I would never have predicted this.

But if any American singing Hindu blues were to break through, it would be KD. I’ve written about him before; the back story is here and here. Short version: Kid wants to be a rock star, meets guru, finds everlasting love, devotes his life to singing the names of God, becomes rock star.

Why the names of God? KD explains:

The words of these chants come from a place that’s deeper than our hearts and our thoughts, deeper than the mind. And so as we sing them they turn us towards ourselves, into ourselves. They bring us in, and as we offer ourselves into the experience, the experience changes us. These chants have no meaning other than the experience that we have by doing them. They come from the Hindu tradition, but it’s not about being a Hindu, or believing anything in advance.

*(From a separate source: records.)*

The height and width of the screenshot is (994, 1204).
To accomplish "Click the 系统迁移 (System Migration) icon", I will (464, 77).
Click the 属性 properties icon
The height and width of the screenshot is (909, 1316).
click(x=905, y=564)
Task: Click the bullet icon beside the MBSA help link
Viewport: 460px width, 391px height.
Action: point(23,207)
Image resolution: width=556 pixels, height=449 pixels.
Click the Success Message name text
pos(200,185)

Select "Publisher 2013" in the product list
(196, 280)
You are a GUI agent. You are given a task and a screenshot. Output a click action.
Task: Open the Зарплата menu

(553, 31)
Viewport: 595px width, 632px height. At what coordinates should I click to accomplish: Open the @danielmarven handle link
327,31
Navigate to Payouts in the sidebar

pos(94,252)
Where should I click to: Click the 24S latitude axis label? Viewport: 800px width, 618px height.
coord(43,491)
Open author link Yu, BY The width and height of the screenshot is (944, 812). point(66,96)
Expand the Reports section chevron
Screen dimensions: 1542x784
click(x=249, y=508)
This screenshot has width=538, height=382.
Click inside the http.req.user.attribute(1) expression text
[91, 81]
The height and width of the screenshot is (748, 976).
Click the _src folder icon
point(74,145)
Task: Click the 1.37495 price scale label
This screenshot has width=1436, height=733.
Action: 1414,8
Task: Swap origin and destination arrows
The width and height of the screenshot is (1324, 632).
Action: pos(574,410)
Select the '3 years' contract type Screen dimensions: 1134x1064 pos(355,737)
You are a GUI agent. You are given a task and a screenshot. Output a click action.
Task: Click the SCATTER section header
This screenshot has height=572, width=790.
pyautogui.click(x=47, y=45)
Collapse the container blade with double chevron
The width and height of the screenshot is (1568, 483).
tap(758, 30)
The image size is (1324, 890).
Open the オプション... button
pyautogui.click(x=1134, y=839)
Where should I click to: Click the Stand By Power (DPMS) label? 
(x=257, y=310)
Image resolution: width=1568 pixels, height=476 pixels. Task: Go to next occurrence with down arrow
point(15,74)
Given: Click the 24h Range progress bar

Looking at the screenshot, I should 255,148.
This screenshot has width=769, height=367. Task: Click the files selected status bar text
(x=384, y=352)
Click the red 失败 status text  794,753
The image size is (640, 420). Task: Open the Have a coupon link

It’s just about doing it, and experiencing. Nothing to join, you just sit down and sing.

Years ago, Krishna Das recorded a three-day gathering in the Catskills. The form is simple: he sings, then you sing. Like gospel. Sometimes the music seems to want you to go to a place that is bottomless. Sometimes it’s noisy, ecstatic dance music. The unifying element: the absolute commitment of the singer and his community. [To buy the MP3 download from Amazon for $4.45, click here.]

“Live Ananda” is five songs. In different ways, I take their meaning to be: I bow to the source. I do not know that source, so I bow to the source in me, to my soul. Praise to my teachers, who have loved me and shown me the way to victory over suffering. I give them my love, and then their love flows back to me. I have nothing. I have everything. I want nothing.

In a sentence: These are love songs.

For people like us, do they… matter?

I’ve read that Americans would rather read a book about Heaven than go there. Almost all of the time, I’m at the extreme end of that tendency — I live in my head. Sometimes I remember to seek a manifestation of a force I dimly perceive but don’t begin to understand. And on those occasions, the kind of music Krishna Das makes feels like… transportation. It’s freaky at first, especially if, behind the mask, you really don’t have a high opinion of yourself, but there are many voices in a Krishna Das event and it doesn’t seem like a big deal to add yours. After a while, it’s like body surfing in gentle waves; all you have to do is stay afloat, the swells do all the work.

Shorter answer: this music can’t hurt.